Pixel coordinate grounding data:

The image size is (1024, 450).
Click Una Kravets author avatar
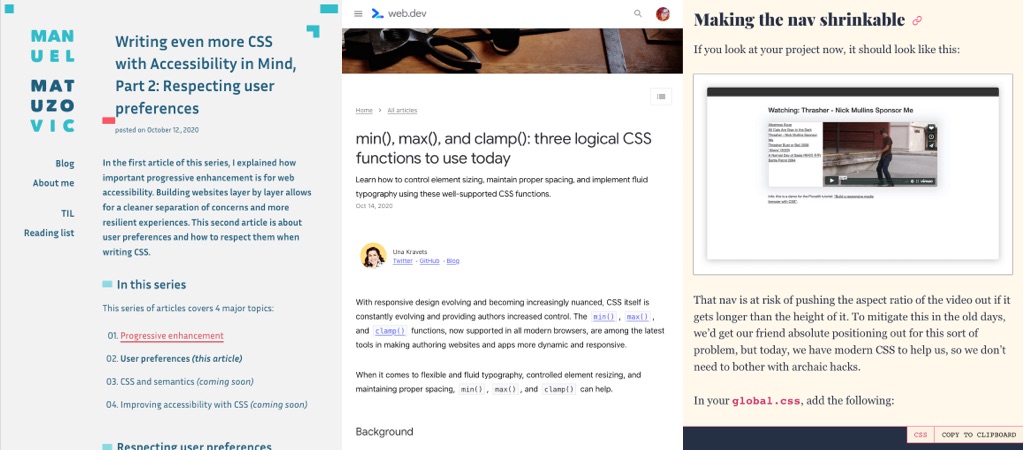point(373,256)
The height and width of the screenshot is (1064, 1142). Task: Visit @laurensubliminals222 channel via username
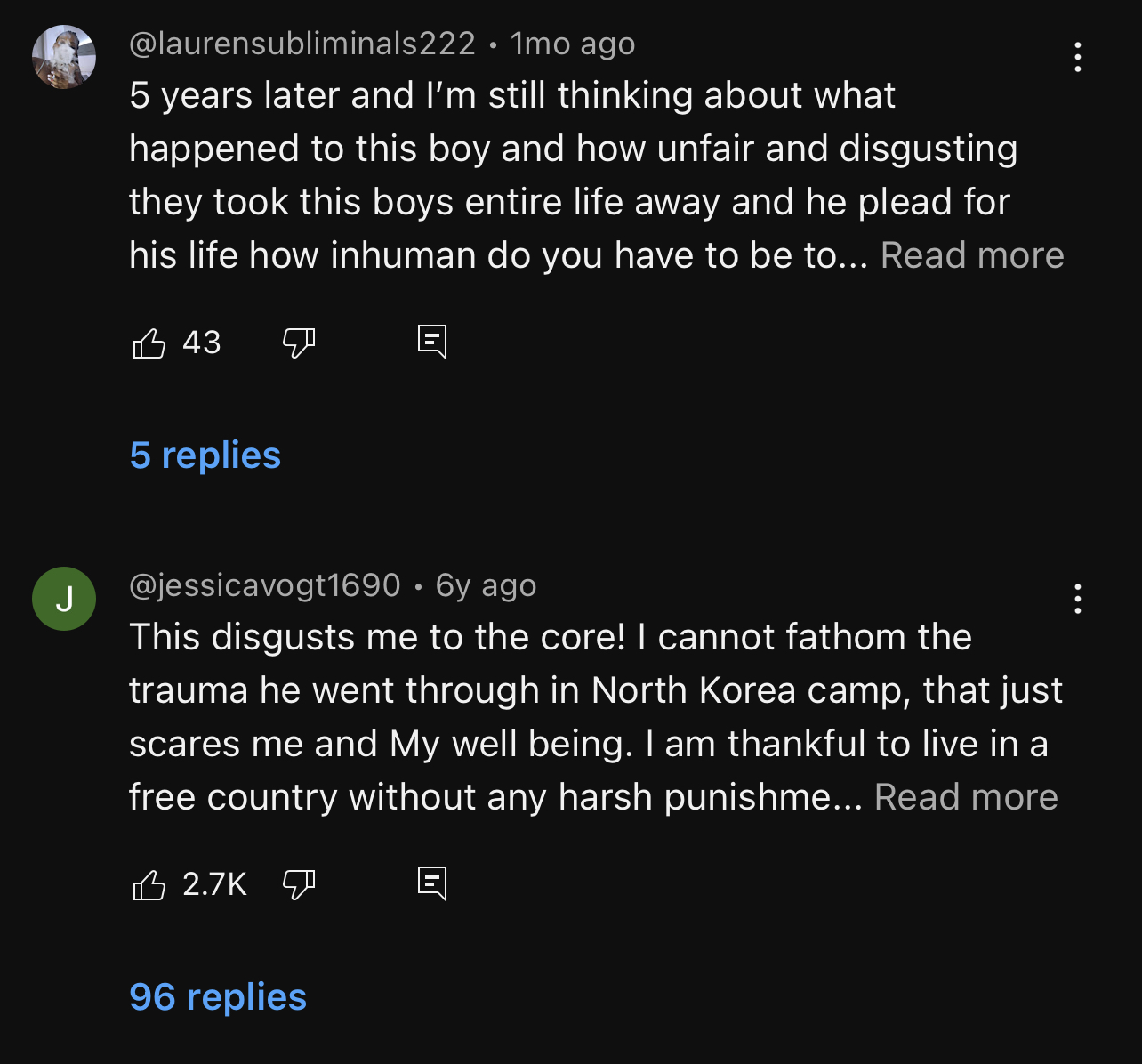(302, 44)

* [How to complete this task]
Every line from the one that contains "Click Una Kravets author avatar" through the end of the records above is to be reproduced exactly; no picture goes in the copy.

* [Solved exercise]
Click Una Kravets author avatar
point(373,256)
The height and width of the screenshot is (1064, 1142). Task: Visit @laurensubliminals222 channel via username
(302, 44)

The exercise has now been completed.